Members of the World Trade Organization (WTO) were in a rush on Wednesday to seek way out of the current impasse of the Doha Round talks after a crucial bid for a breakthrough collapsed.
A meeting of all the WTO members was called Wednesday to analyze the consequences and what should be the next steps, at which WTO Director-General Pascal Lamy urged delegates to have a time of reflection instead of making a hasty decision.
WTO Director-General Pascal Lamy attends a press conference at the WTO headquarters in Geneva, Switzerland July 29, 2008. (Xinhua Photo)
"I think we all now need to engage a serious reflection on the next steps of our collective endeavor, which is the Doha Development Agenda," WTO spokesman Keith Rockwell quoted Lamy as saying.
"I believe we have collective responsibility to begin this process of reflection right now," he said.
After nine days of marathon negotiations, trade ministers from over 30 major WTO members failed to narrow their differences on agriculture trade and industrial market access, the two key and harshly disputed areas of the Doha Round.
The meeting had been billed as the last chance for a conclusion of the long-stalled Doha Round this year, but the effort was stopped by an unresolved dispute between the United States and India on the so-called special safeguard mechanism, which would allow developing countries to raise agriculture tariffs to protect domestic farmers in the event of an import surge.

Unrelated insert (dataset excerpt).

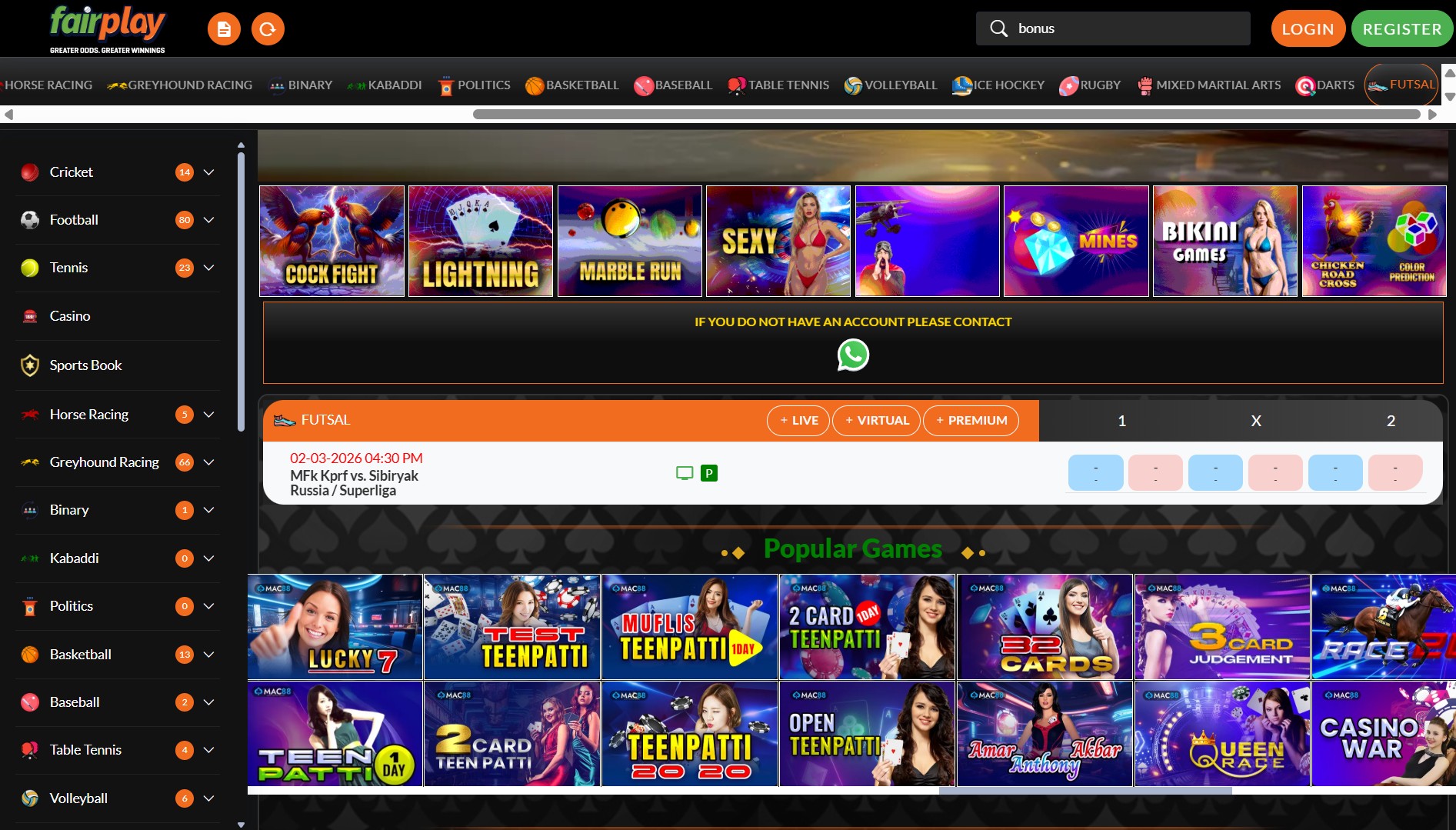Enable + VIRTUAL odds display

Lamy said all members now need to seriously reflect about "if and when" they can remove obstacles for a final conclusion of a new global trade pact.
"Whether it has been deadlocked, we have to find new idea and new solutions," he said.
The WTO chief said the immediate priority for WTO members is to reaffirm their commitment to the multilateral trading system.
Analysts warned the fresh failure, third in the history of the Doha Round, would deal a heavy blow to the confidence people have in the multilateral trading system and may prompt countries to seek bilateral solutions.
Lamy said although the talks failed, there were still achievements made, which can be built on for future success.
"Perhaps the dust will need to settle a bit before we can have a clear idea of those steps, but in my view, the progress we have made ... should be preserved," he said.
At the same meeting, European Union (EU) Trade Commissioner Peter Mandelson urged WTO members to resume talks in autumn.
"So, in the autumn, after a summer of reflection, we must renew our dialogue, nurture our relationships, talk like adults about where we go from here," Mandelson said.
"My team and I look forward to returning to Geneva, not to take up where we left off, but to make sure what we have achieved is not entirely lost," he said.
But Rockwell downplayed the possibility that a new try could be made as early as this autumn.
"I am not sure that is the view every member expressed," he said. "I think there are some political constraints. I think there are some time constraints. People want to examine how to deal with this very complex issue."
Separately, both India and the United States said on Wednesday they would remain on course of negotiations.
"I would only urge the director-general to treat this as a pause, not a breakdown, to keep on the table what is there," Indian Commerce Minister Kamal Nath told a press conference.
Describing the collapse as "distressing", U.S. Trade Representative Susan Schwab called for "path forward."
"Clearly, we need path forward," she said. "... in the meantime, the United States stands by our offers."